Author: Rajveer Singh Pall
Institution: Gyan Ganga Institute of Technology and Sciences
Status: Work in progress — arXiv preprint targeted Month 5
This repository extends Persistent Racial Disparities in U.S. Mortgage Approval: Evidence from 42 Million Applications, 2020–2024 — a companion paper documenting an average within-lender racial approval penalty of 10.6 percentage points using regression discontinuity, difference-in-differences, and DFL decomposition.
That paper answers: Is there a racial approval gap?
This project answers: For whom is it largest — and why?
Using Causal Forests (Wager & Athey, 2018) and Double Machine Learning (Chernozhukov et al., 2018), we estimate the Conditional Average Treatment Effect (CATE) of being a Black applicant on mortgage approval probability across the full distribution of 42 million applicants. We then map how the approval penalty varies across income decile, loan-to-value ratio, lender tier, and loan purpose — identifying the applicant profiles most severely affected by institutional discretion.
- Is the 10.6 pp average penalty uniform, or does it mask severe heterogeneity?
- Is discrimination largest for high-income applicants (suggesting animus) or lower-income, higher-LTV applicants (suggesting structural risk aversion)?
- Is the 2.0 pp PMI boundary effect (at 80% LTV) concentrated in specific applicant subgroups?
- Did the 2022 Fed tightening cycle widen the gap uniformly, or did it amplify existing disparities for already-disadvantaged applicants?
Repo 1 (published paper): HMDA-Racial-Disparities
Contains 16 notebooks covering data cleaning, DFL decomposition, within-lender fixed effects, LTV-RDD, tightening-DiD, permutation inference, and all manuscript tables and figures.
This repository (Repo 2) uses the processed panel files from Repo 1 as inputs.
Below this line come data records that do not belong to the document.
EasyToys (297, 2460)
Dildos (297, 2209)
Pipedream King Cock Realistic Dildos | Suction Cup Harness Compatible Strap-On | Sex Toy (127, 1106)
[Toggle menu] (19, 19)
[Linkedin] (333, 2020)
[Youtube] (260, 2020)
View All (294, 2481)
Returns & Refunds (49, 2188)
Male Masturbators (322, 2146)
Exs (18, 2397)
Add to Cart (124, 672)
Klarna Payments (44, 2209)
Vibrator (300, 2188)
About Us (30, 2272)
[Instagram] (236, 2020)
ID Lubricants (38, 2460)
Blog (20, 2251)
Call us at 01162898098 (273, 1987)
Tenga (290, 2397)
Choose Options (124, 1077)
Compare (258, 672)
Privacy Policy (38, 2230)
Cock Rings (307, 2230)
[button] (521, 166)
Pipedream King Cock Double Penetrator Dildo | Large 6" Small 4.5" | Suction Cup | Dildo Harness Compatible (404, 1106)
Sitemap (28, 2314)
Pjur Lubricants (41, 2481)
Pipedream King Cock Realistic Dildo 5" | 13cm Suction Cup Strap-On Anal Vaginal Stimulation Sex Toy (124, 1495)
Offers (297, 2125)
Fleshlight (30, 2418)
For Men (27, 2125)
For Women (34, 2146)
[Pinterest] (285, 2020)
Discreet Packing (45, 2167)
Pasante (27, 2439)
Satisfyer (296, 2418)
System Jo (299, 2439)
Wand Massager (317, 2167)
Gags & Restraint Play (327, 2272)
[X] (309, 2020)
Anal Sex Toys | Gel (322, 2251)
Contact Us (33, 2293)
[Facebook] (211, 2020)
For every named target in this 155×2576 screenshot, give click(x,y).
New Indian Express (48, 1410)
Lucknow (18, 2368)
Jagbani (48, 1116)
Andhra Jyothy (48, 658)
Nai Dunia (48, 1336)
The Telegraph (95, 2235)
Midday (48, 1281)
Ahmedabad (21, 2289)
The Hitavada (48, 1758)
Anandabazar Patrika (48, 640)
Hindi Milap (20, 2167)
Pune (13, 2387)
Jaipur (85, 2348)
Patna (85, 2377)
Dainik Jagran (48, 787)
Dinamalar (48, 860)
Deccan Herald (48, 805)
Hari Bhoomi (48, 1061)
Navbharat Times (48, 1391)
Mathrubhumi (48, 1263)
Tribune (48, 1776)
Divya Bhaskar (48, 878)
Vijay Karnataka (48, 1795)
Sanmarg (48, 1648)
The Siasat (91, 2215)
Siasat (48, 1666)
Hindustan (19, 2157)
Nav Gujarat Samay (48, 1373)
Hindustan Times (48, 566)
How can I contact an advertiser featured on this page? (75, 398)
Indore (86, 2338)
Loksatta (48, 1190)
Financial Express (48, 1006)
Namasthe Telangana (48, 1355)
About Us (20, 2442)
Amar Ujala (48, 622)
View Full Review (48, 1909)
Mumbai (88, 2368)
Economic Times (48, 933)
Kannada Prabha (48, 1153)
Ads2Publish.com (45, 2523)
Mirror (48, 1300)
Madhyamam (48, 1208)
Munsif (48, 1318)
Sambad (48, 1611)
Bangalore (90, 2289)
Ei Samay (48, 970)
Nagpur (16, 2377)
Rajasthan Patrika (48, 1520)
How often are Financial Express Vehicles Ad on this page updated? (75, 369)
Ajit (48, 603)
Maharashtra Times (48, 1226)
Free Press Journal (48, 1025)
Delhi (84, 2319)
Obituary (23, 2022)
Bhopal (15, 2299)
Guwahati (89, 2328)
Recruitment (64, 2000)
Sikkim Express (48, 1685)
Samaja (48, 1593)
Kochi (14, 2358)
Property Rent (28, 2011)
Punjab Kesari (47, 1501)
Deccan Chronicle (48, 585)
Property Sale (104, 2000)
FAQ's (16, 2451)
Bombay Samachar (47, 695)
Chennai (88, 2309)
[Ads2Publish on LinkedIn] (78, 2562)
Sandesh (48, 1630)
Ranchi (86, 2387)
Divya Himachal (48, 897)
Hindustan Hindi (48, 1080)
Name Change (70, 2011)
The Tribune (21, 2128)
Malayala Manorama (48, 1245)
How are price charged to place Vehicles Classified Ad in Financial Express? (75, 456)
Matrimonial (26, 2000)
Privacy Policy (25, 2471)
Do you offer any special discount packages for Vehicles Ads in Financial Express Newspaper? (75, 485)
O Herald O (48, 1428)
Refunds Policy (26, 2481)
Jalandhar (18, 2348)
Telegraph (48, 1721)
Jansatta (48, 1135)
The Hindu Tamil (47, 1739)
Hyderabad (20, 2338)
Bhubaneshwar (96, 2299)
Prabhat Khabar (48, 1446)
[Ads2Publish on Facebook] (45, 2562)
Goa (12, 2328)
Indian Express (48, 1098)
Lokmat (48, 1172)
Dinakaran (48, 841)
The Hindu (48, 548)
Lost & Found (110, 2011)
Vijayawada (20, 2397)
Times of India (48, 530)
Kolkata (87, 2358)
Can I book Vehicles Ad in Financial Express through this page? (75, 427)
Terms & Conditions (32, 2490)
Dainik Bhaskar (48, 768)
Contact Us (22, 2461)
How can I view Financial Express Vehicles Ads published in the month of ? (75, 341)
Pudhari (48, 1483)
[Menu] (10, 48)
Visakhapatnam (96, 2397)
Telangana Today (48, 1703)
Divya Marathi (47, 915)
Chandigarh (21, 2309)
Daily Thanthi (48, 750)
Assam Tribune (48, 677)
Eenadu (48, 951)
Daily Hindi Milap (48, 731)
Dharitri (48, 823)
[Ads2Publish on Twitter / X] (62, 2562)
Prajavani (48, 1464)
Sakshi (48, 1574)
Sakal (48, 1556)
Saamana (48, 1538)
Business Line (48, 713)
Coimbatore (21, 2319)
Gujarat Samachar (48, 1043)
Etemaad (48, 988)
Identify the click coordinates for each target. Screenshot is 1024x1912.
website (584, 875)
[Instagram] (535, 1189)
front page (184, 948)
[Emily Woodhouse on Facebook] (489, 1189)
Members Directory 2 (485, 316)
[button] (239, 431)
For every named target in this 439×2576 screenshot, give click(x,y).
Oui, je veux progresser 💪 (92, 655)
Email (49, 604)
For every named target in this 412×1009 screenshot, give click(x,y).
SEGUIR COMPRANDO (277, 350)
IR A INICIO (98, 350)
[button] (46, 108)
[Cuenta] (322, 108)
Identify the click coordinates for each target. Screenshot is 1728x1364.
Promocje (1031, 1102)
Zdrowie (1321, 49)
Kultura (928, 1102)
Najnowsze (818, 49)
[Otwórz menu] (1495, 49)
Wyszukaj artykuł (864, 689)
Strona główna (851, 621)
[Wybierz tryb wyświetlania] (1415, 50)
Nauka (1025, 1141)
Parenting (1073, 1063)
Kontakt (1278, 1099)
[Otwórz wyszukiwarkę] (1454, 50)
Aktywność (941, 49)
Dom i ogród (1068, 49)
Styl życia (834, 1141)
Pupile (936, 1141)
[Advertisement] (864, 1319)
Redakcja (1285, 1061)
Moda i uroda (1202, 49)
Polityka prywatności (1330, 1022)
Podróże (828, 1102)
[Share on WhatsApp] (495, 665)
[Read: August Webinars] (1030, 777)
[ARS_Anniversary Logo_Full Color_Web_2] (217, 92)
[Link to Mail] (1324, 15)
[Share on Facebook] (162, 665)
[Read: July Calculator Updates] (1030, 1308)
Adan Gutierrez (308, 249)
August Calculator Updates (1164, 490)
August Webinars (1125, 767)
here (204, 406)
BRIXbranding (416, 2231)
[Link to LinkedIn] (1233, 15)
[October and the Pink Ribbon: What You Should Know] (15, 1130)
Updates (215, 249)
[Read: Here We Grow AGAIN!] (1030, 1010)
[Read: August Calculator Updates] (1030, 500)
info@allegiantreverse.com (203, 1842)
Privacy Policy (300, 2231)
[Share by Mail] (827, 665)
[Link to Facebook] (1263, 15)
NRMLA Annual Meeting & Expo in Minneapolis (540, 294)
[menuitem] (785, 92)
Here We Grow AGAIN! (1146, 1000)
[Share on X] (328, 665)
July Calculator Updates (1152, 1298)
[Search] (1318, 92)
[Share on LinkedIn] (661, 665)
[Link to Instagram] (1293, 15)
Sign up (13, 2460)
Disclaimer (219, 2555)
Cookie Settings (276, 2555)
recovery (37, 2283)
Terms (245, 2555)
DML handles high-dimensional covariates (100+ features including income, LTV, loan purpose, property type, occupancy type, lender size, geographic dummies) by:
- Residualising the treatment (Black indicator) on all covariates using LightGBM
- Residualising the outcome (approval) on all covariates using LightGBM
- Regressing outcome residuals on treatment residuals
5-fold cross-fitting eliminates regularisation bias. Standard errors clustered at the lender (LEI) level.
Grows 500 trees that split on covariates maximising treatment effect heterogeneity (not prediction accuracy). Honest splitting — training and estimation samples are separate within each tree. Produces a CATE estimate for every individual applicant.
shap.TreeExplainer on the fitted Causal Forest identifies which covariates drive heterogeneity in treatment effects, producing the personalised disparity map.
CATE-HMDA-Heterogeneous-Effects/
│
├── README.md
├── requirements.txt
├── environment.yml
├── .gitignore
│
├── notebooks/
│ ├── NB17_feature_engineering.ipynb
│ ├── NB18_overlap_diagnostics.ipynb
│ ├── NB19_double_ml_baseline.ipynb
│ ├── NB20_nonparam_dml_cate.ipynb
│ ├── NB21_causal_forest_cate.ipynb
│ ├── NB22_shap_attribution.ipynb
│ ├── NB23_disparity_map.ipynb
│ ├── NB24_subgroup_rdd.ipynb
│ ├── NB25_subgroup_did.ipynb
│ └── NB26_paper_figures.ipynb
│
├── outputs/
│ ├── tables/ # CSV and LaTeX tables (generated)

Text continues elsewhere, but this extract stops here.